What is needed:
Please print the entries below exactly, from the line with "Instruction: Click the Search label text" through the line with "Open the Amazon", including both of those lines and leaving out all others.

Data to examine:
=====

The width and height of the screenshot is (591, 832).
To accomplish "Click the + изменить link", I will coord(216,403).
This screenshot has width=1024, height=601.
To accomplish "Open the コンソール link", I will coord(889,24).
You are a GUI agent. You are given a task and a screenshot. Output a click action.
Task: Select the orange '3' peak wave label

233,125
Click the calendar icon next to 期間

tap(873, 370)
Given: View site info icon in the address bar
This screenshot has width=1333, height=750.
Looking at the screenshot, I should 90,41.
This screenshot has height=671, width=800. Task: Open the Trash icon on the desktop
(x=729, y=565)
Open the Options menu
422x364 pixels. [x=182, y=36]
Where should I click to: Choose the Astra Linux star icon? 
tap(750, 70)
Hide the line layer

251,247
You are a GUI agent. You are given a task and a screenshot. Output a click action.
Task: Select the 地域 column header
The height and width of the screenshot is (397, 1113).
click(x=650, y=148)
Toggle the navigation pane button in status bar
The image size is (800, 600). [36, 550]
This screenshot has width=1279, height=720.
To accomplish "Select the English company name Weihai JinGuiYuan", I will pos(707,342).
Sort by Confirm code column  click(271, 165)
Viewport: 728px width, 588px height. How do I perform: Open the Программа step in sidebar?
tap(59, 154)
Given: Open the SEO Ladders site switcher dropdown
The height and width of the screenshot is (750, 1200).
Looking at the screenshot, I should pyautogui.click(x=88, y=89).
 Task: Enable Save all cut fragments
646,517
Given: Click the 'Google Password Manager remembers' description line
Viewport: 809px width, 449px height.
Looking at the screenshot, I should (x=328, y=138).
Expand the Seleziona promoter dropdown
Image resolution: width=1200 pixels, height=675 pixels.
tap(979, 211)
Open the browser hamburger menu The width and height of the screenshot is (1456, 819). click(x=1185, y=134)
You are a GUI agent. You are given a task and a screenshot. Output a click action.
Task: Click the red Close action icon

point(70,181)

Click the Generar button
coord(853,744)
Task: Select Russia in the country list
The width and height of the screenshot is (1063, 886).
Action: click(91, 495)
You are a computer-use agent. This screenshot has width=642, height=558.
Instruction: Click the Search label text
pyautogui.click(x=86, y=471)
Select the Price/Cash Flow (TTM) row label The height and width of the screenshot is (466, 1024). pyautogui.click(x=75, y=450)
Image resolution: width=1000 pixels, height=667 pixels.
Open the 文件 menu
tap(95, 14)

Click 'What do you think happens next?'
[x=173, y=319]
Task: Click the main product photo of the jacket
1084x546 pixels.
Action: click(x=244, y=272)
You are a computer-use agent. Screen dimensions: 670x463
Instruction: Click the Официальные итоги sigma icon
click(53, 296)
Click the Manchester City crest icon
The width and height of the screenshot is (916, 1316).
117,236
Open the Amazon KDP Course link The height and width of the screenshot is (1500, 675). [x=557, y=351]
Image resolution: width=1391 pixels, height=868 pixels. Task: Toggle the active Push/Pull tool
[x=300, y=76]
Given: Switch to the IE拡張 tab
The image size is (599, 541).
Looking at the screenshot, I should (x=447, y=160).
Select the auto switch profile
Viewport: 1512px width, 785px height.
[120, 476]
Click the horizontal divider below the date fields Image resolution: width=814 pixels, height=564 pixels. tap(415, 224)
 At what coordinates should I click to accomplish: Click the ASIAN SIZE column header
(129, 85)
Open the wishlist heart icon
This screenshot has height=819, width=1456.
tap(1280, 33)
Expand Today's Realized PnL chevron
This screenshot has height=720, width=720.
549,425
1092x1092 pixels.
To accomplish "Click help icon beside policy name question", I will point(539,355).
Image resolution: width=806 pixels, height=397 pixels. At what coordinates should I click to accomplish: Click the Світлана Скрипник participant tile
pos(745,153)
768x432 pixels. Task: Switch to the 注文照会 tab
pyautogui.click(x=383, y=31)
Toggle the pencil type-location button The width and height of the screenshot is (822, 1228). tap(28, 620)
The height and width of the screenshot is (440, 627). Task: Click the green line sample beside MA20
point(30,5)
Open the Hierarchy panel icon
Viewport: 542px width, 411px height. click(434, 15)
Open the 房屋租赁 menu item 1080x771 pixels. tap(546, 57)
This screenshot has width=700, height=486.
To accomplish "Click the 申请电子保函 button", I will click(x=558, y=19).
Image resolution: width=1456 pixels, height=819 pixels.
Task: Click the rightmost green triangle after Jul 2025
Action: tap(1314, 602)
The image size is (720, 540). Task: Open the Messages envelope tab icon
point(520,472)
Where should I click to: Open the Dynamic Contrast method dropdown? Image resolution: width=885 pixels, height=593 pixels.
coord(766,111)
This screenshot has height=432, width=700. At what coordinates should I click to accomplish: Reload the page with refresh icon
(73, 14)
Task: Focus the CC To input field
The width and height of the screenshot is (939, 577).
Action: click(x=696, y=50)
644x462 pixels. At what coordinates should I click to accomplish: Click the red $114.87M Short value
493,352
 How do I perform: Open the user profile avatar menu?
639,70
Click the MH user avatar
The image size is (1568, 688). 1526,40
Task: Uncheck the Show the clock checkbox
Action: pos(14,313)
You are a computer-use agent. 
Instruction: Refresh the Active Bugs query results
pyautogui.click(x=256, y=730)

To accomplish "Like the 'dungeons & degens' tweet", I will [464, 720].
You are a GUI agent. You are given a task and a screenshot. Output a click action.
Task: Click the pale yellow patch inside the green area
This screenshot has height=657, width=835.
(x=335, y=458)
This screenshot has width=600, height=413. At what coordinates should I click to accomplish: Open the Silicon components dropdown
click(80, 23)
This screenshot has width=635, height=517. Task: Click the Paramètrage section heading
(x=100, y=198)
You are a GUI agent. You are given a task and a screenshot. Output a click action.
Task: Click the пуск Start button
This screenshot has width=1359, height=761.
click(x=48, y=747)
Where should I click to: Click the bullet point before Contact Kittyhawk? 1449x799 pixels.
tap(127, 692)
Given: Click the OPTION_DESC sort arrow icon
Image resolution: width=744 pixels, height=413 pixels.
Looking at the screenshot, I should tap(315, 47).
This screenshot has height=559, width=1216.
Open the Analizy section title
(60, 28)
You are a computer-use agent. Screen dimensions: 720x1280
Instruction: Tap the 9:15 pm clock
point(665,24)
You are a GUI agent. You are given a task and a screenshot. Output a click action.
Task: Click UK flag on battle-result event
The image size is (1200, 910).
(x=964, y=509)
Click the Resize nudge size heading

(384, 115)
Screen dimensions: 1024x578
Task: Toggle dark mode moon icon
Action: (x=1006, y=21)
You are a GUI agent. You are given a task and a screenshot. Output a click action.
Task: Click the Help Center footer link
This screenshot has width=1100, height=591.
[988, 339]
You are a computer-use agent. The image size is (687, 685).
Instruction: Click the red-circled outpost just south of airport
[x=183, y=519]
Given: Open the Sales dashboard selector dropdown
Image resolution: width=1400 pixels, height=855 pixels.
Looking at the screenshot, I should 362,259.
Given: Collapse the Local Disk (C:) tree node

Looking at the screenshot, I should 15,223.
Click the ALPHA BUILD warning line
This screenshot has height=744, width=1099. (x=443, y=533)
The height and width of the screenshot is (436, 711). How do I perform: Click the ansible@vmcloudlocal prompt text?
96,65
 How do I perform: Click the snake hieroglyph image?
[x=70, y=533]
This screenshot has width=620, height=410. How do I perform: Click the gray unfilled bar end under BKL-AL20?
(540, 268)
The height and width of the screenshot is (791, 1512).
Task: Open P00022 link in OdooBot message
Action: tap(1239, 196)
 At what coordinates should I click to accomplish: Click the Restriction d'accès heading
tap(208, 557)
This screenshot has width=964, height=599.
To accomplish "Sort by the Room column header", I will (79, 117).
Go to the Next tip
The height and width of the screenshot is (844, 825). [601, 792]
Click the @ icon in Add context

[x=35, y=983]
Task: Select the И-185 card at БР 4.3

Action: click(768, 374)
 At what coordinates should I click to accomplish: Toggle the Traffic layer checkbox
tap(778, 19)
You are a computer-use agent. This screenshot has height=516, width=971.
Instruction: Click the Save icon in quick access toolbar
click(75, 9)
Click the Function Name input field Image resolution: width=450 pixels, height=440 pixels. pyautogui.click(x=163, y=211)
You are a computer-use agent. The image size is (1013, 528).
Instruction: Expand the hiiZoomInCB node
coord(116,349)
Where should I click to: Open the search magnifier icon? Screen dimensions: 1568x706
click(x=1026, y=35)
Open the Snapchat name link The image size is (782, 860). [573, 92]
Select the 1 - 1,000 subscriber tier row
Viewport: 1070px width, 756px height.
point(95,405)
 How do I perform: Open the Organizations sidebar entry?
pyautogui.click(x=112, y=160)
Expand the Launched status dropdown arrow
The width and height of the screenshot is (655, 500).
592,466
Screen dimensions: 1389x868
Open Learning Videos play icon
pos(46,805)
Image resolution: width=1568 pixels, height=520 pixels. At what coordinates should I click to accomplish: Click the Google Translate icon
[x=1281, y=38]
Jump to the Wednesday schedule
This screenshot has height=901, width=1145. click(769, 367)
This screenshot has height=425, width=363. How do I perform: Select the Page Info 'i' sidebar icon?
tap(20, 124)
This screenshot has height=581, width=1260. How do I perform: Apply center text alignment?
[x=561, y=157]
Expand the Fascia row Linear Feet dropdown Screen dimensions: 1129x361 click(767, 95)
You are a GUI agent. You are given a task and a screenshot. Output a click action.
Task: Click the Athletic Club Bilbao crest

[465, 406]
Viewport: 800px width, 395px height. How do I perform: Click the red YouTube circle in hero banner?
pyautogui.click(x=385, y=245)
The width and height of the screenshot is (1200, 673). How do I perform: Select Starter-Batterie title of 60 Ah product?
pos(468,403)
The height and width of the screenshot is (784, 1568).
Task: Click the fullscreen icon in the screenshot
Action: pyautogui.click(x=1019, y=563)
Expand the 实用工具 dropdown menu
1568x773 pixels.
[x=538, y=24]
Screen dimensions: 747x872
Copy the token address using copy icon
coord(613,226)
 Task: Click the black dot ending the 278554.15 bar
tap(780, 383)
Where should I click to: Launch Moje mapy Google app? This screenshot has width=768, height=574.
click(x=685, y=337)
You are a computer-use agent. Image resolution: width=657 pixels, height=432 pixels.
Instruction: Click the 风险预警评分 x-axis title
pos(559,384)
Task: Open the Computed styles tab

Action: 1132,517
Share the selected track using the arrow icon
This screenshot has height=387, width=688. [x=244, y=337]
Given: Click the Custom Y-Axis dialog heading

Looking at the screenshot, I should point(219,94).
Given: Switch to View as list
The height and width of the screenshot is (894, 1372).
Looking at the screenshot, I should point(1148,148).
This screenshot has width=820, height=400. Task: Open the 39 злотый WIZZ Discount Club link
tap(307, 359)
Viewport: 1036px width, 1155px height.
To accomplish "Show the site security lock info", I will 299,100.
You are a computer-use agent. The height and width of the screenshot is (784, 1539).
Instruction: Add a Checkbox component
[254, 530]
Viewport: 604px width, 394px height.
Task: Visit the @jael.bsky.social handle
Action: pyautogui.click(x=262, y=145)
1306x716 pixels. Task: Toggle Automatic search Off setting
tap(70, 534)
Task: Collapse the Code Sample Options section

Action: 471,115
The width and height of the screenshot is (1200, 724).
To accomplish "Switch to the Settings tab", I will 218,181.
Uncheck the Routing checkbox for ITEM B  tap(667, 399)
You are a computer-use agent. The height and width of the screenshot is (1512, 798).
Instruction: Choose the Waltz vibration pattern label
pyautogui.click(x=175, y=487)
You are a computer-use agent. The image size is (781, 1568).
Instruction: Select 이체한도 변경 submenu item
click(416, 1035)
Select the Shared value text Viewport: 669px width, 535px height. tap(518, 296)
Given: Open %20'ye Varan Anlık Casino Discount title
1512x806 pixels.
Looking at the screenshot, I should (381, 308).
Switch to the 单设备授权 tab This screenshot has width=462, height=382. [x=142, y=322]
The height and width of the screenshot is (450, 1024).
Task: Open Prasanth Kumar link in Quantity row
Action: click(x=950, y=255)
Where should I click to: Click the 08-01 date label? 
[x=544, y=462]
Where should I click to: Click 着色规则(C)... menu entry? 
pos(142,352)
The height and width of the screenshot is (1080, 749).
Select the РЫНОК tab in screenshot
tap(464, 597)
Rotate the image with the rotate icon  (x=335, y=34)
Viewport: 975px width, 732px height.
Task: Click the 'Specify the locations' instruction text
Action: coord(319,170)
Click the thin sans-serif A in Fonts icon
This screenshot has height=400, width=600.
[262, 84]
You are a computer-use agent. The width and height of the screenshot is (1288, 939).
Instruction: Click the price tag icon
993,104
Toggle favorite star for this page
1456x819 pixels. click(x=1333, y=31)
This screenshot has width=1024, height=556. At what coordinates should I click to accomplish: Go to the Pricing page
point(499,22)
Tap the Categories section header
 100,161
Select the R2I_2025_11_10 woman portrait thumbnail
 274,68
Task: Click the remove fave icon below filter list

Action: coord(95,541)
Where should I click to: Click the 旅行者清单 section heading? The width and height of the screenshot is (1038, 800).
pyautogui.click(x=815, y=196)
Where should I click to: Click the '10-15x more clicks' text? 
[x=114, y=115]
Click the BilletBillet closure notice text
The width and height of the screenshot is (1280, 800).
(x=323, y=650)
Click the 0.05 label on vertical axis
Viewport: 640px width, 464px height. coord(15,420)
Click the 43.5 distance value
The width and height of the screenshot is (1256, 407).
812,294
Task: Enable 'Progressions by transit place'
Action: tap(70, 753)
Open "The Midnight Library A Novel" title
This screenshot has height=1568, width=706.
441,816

=====

Written reply:
Instruction: Click the Search label text
pyautogui.click(x=86, y=471)
Select the Price/Cash Flow (TTM) row label The height and width of the screenshot is (466, 1024). pyautogui.click(x=75, y=450)
Image resolution: width=1000 pixels, height=667 pixels.
Open the 文件 menu
tap(95, 14)

Click 'What do you think happens next?'
[x=173, y=319]
Task: Click the main product photo of the jacket
1084x546 pixels.
Action: click(x=244, y=272)
You are a computer-use agent. Screen dimensions: 670x463
Instruction: Click the Официальные итоги sigma icon
click(53, 296)
Click the Manchester City crest icon
The width and height of the screenshot is (916, 1316).
117,236
Open the Amazon KDP Course link The height and width of the screenshot is (1500, 675). [x=557, y=351]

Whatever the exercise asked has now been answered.